For the TTEC I lead the trail wide communication for teachers to apply. Generally I focus regionally with the teachers in this program. My office is in Asheville, North Carolina and I work with the regional workshops that we have for them. The program is trail wide, and every year that we have the program we have 50 teachers from all over come and go through the program. Regionally I’ll work with 10 teachers from Georgia, North Carolina, and Tennessee.
JK: There has been a noticeable shift between how kids play today and how they played two decades ago. Why is the outdoors being abandoned?
JJ: I think it’s a variety of factors. We have increasing opportunities with technology and fun things to do that are inside. There is a fear for parents to let kids stray too far into the wilderness, or even into their neighbor’s yards.
We’re definitely finding that when we go to the communities that are by the trails, we assume that they know that they have the trail in their backyards, but actually a lot of them don’t.
JK: Society is teaching kids to avoid being in nature through things such as Google Earth Trails and in-depth videos of wild places. As cool as it may be to see all that nature has to offer on our screen, would we be better off if this weren’t the case?
JJ: I think that’s a tough question to answer. Part of managing the AT is managing for a trail experience. Part of that is connecting with nature, and that is not connecting with devices and technology. I also think that we can use technology to introduce people to the trail and to the outdoors. It can be a gateway for them to actually get out there and experience.

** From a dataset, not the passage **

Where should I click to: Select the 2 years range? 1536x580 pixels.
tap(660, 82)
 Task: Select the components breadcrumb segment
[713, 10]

We need to be working on engaging a conservation aspect with the next generation, and if we need to use technology to introduce them to it then that is ok. Once you are in the wilderness, you need an understanding to experience it to its fullness by turning off your phone.
JK: Most kids that are active in the outdoors have parents that are also active in the outdoors. Is this the case when they are out with Trail to Every Classroom?

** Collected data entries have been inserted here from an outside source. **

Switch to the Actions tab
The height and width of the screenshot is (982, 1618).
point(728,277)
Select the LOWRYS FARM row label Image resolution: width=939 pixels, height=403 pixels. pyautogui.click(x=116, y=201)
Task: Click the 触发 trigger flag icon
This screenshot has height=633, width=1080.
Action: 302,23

JJ: Yes, and I think going back to what I just said is that is one of the reasons we need those different methods for introducing a wider audience to the trails and the outdoors. Right now it is the parents or the teachers that have been introduced to the outdoors at a younger age, and they are getting their kids out. It’s a little different when you look at the inner cities that don’t experience the trails in the same ways. We need to be accepting and open to them. We need them to get excited about the outdoors, and this is a way to introduce them.
Another way to say this is to make sure the trail, backpacking and hiking remain relevant, and that might mean we adjust our way of thinking to other cultures.
JK: Children often fall short of recommended outdoor exercise if their parents are of Asian, African-American or Hispanic descent. What are your plans for reaching those communities?
JJ: To be honest, we’re primarily recruiting for the two programs in towns that are in close proximity to the trail. The trail runs mostly through rural America, so some of those populations aren’t as abundant yet. That being said, the trail does run right through New York and we have had great success in recruiting teachers from the Bronx and other places within the city, so that’s partially an answer. With our trail clubs, they have additional outreach programs.
Some of the rural communities are pretty under-served anyways, so to us it’s just as much a necessity to work with those communities.